Animais & Natureza

Tay, a baleia que virou atração

A cidade de Dundee adjacente ao estuário Firth of Tay, na costa leste da Escócia, foi um importante porto baleeiro no século 19. Apesar disso, poucos moradores realmente viram uma baleia de perto. Isso mudou no final de 1883, quando uma baleia jubarte começou a frequentar a costa, muitas vezes nadando para cima e para baixo no rio Tay em busca de comida. 

A atração do rio eram os jovens arenques com os quais o estuário abundava naquela época. Durante várias semanas, a partir do início de novembro, a jubarte foi vista nas redondezas entretendo os habitantes com suas “performances de ginástica” e seduzindo baleeiros cuja frota ficava parada no porto durante o inverno. Depois de alguns dias, os baleeiros decidiram capturar esse lucro potencial que se apresentava à sua porta.

Durante seis semanas, os baleeiros tentaram em vão conquistar a fera que ganhou o apelido de “Monstro”. Várias vezes os baleeiros perseguiram, mas todas as vezes a jubarte conseguiu escapar. O jornal local, o Dundee Courier , fez um relato detalhado dessas tentativas – “Este monstro ainda continua a manter vários membros de nossa frota baleeira em alerta“, escreveu o jornal em 12 de dezembro de 1883.

O anatomista 
John Struthers (à esquerda, de cartola) com a baleia Tay no quintal de John Woods, Dundee, 1884, fotografado por 
George Washington Wilson

Finalmente, em 31 de dezembro de 1883, a baleia foi atingida por vários arpões. A poderosa besta, embora ferida e sangrando muito, mostrou grande força e resistência ao rebocar dois barcos a remo de seis remos e dois barcos a vapor para cima e para baixo no estuário. Uma grande agitação se seguiu quando surgiram as notícias do arpoamento bem-sucedido e um grande número de pessoas começou a se alinhar na costa e no estuário para ver a batalha que se aproximava. 
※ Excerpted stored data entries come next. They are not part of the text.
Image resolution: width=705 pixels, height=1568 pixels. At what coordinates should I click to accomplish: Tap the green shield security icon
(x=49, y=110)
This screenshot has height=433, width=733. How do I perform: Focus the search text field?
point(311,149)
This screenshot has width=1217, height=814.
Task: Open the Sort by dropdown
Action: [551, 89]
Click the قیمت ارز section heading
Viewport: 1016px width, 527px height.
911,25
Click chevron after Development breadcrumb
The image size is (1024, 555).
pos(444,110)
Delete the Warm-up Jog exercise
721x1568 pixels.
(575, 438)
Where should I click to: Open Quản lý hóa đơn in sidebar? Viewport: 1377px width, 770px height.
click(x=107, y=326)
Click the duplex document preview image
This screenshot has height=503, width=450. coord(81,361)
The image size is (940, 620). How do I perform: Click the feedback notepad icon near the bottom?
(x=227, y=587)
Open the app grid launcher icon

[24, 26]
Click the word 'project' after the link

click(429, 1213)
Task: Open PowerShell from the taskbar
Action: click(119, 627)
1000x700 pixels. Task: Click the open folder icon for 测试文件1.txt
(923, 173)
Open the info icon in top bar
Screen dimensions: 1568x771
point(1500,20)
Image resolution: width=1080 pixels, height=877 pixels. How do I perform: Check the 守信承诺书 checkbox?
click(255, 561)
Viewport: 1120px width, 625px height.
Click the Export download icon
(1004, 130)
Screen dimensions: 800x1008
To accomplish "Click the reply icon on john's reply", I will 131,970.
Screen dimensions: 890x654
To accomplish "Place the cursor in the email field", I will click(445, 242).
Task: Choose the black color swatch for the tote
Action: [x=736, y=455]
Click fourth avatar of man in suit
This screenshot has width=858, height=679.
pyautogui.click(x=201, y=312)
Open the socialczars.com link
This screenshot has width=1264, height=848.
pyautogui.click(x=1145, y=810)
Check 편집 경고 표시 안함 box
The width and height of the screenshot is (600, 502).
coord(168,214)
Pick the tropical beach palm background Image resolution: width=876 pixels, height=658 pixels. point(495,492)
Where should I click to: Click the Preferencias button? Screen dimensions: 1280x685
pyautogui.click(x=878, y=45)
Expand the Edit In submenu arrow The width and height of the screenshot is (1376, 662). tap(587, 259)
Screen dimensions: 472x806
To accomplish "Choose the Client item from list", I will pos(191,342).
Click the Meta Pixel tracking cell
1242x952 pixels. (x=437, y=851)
Outros se amontoaram em qualquer barco disponível e começaram a persegui-la. À noite, a baleia havia se dirigido para o mar aberto, arrastando a flotilha anexada – seus captores segurando firmemente as linhas com a esperança de desembarcar o monstro. Depois de uma luta que durou a noite toda, as linhas se separaram com relutância e os baleeiros voltaram para casa cansados ​​e de mãos vazias, mas convencidos de que “o dano mortal havia sido causado”.

Uma semana depois, a carcaça da baleia foi encontrada flutuando a 10 quilômetros da costa. Alguns pescadores de Gourdon rebocaram a baleia para Stonehaven e a arrastaram para a praia. John Struthers, um anatomista da Universidade de Aberdeen, que nunca perdia uma oportunidade de dissecar baleias, chegou rapidamente ao local. Struthers mediu que a baleia tinha 12 metros de comprimento do focinho à cauda e cerca de 7 metros de circunferência em sua parte mais larga.

A Baleia Tay, do livro de John Struthers “Memoir on the Anatomy of the Jubarte Whale, Megaptera Longimana”.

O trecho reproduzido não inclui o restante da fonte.